Выбрать главу

Неприятности не закончились. Они начались после исключения из комсомола, до естественного выхода из которого мне оставалась пара недель (1 января мне исполнялось двадцать семь лет). Все это очень смешно…

Меня вызвали на заседание вузкома МГУ, в холле на десятом этаже главного здания. Я встретил себе подобных и тех, кто пришел за них переживать. Кстати, там я познакомился с С.Н. с биофака, удивительным мальчиком, обладающим ясным умом и открытой добропорядочностью, граничащей с наивностью: удивляло, как можно было цельно сохраниться в такой чистоте в стране, нормы поведения в которой были обусловлены тем пространством, где ты в данную минуту находился. Приглашали на бюро по одному (как и суд над Синявским и Даниэлем это были закрытые заседания, как, впрочем, и само бюро, заседавшее в нарушение устава: персональные дела членов комсомола полагалось вначале обсуждать на собраниях в «первичках», но это привело бы к огласке и непредсказуемой реакции). Раскрасневшиеся и слегка взбешенные жертвы выскакивали одна за другой. Потом выбежала с истошным криком окровавленная Г.Н. — истерически хлопнув стеклянной дверью, она порезала себе руку разбившимся стеклом. Нараставшее напряжение разразилось выкриками негодования, и «процесе» был свернут. Во всяком случае, я не помню себя в качестве жертвы. Из членов вузкома запомнились только совершенно мерзопакостный Хасбулатов, с хитроумной восточной угодливостью обобщавший то, что совершенно не вытекало из происходящего. Явно готовился к карьере чиновника. Остальные, кроме не запятнанного ни одной мыслью Миши Полупанова, чувствовали себя явно неловко.
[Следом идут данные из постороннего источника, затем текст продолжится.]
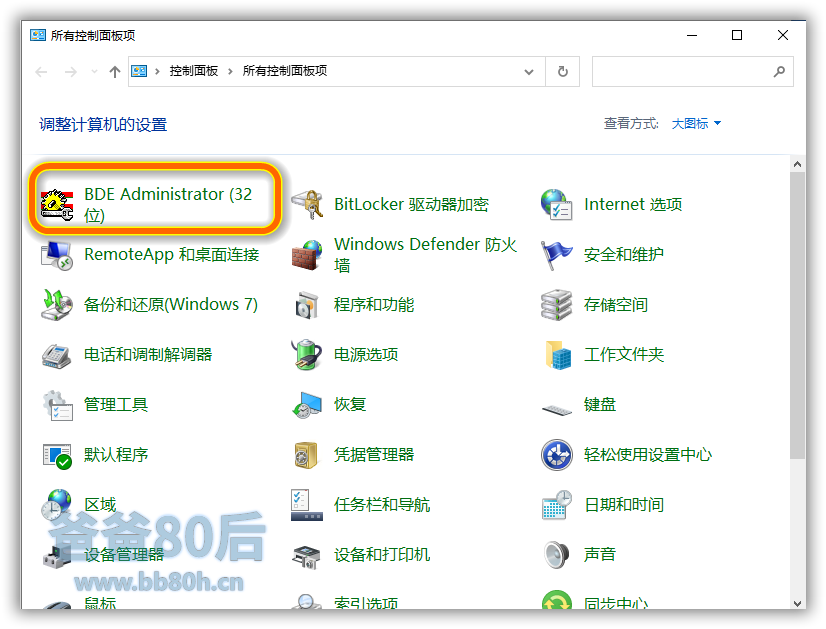The image size is (826, 629).
Task: Open the 查看方式 大图标 dropdown
Action: click(696, 124)
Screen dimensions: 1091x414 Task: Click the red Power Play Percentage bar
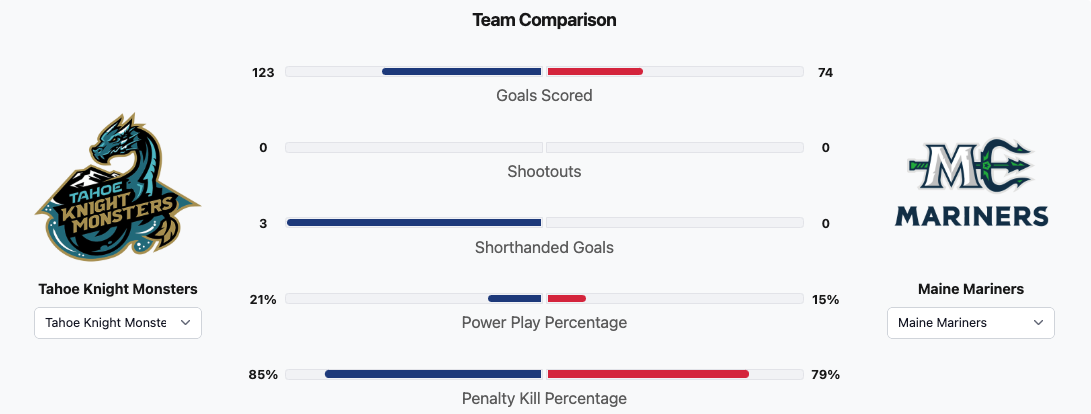coord(567,299)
На заседании факультетского бюро ВЛКСМ всем руководил Кулешов. Завкафедрой русской литературы, специалист по XIX веку, тогдашний секретарь партбюро факультета, он вел мой допрос как настоящий следователь. Все же остальные знали друг друга и за пределами этого собрания, как мне казалось, мыслили одинаково. И я понимал, что они вынуждены играть роль или подыгрывать, что на первых минутах делал и я, не знаю, дескать, какую цель преследовал митинг. Настаивали на том, чтобы я перечислил присутствовавших на митинге. За дверью стоял Лев Шопин, оскорбленный тем, что он остался в стороне, что его не преследуют, и умолявший меня, чтобы я непременно назвал его. Что я и сделал, и тут же увидел себя как бы со стороны, жуткую двусмысленность всего происходящего, и меня понесло. Я нес чушь об их моральном праве судить, возводить любую ерунду в степень преступления и мимоходом топтать людей, вспарывая им вены, доводя до истерик… Человек вчера спокойно жил, вышел, проявил некую гражданственность и даже не думал быть врагом страны, а сейчас вы делаете из них врагов. Что-то в этом ключе я пытался объяснять им. Протокол не отразил мою гневную филиппику, как не отразил и выступление Саши Морозова[124], единственного, кто осудил неправомерность допроса и требовал, чтобы меня оставили в покое и сохранили для науки.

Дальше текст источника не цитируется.